You are viewing a plain text version of this content. The canonical link for it is here.
Posted to user@cassandra.apache.org by Dikang Gu <di...@gmail.com> on 2016/03/12 07:05:29 UTC

Compaction Filter in Cassandra

Hello there,

RocksDB has the feature called "Compaction Filter" to allow application to
modify/delete a key-value during the background compaction.
https://github.com/facebook/rocksdb/blob/v4.1/include/rocksdb/options.h#L201-L226

I'm wondering is there a plan/value to add this into C* as well?

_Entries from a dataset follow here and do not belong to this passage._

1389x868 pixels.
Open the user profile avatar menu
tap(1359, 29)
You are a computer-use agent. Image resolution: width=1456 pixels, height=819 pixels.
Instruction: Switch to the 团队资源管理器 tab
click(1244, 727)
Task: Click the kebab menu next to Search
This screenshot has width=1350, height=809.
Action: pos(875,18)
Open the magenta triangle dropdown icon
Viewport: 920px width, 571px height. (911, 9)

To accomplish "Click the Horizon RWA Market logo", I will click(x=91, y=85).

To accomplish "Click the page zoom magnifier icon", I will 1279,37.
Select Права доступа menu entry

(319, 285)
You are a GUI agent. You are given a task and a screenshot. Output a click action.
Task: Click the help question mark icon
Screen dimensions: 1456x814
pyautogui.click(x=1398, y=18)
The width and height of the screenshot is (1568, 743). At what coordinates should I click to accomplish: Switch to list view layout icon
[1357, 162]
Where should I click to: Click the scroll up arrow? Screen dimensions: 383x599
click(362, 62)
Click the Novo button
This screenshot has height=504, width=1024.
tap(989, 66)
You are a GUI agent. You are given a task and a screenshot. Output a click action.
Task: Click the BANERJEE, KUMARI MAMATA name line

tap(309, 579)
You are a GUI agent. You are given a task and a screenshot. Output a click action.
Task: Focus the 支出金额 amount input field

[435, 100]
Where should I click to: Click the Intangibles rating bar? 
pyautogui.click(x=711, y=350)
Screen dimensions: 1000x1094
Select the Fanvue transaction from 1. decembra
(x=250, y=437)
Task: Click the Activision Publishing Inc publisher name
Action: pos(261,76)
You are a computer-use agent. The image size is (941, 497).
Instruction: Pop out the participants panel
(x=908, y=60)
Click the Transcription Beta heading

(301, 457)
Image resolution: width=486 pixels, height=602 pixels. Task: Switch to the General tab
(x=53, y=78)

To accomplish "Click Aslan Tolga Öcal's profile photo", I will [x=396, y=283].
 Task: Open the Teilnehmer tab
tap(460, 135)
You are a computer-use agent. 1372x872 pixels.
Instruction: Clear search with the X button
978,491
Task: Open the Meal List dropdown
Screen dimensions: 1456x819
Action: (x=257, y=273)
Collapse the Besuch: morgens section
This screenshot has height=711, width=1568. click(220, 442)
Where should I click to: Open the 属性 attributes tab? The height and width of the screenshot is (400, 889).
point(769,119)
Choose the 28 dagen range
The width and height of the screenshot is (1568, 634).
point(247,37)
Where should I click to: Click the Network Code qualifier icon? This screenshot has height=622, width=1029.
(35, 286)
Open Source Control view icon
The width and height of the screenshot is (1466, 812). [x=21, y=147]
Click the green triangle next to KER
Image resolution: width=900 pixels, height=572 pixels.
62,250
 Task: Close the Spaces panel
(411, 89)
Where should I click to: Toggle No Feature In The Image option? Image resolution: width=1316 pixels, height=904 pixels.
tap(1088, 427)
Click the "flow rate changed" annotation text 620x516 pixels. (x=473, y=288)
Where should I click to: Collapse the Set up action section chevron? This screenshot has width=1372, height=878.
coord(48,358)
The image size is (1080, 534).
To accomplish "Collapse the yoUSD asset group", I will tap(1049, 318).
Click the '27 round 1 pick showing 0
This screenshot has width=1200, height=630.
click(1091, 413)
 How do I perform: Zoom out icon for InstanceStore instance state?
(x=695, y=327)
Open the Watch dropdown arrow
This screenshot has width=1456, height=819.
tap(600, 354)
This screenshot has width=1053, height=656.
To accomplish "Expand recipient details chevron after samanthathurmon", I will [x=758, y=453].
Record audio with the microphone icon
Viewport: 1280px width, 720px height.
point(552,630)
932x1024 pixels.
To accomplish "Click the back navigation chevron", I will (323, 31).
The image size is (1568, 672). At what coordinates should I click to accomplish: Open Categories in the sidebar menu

Or is
there already a similar thing in C*?

Thanks

-- 
Dikang

Re: Compaction Filter in Cassandra

Posted by Robert Coli <rc...@eventbrite.com>.
On Fri, Mar 11, 2016 at 10:05 PM, Dikang Gu <di...@gmail.com> wrote:

> RocksDB has the feature called "Compaction Filter" to allow application to
> modify/delete a key-value during the background compaction.
> https://github.com/facebook/rocksdb/blob/v4.1/include/rocksdb/options.h#L201-L226
>
> I'm wondering is there a plan/value to add this into C* as well? Or is
> there already a similar thing in C*?
>

I think it's far more reasonable to do this via an offline tool such as
"sstablefilter" :

https://issues.apache.org/jira/browse/CASSANDRA-1581

I used the internal Digg version of this to purge a bunch of obsolete keys
from a multi-tenancy CF (bad practice). It worked great.

=Rob

Re: Compaction Filter in Cassandra

Posted by Dikang Gu <di...@gmail.com>.
Fyi, this is the jira, https://issues.apache.org/jira/browse/CASSANDRA-11348
.

We can move the discussion to the jira if want.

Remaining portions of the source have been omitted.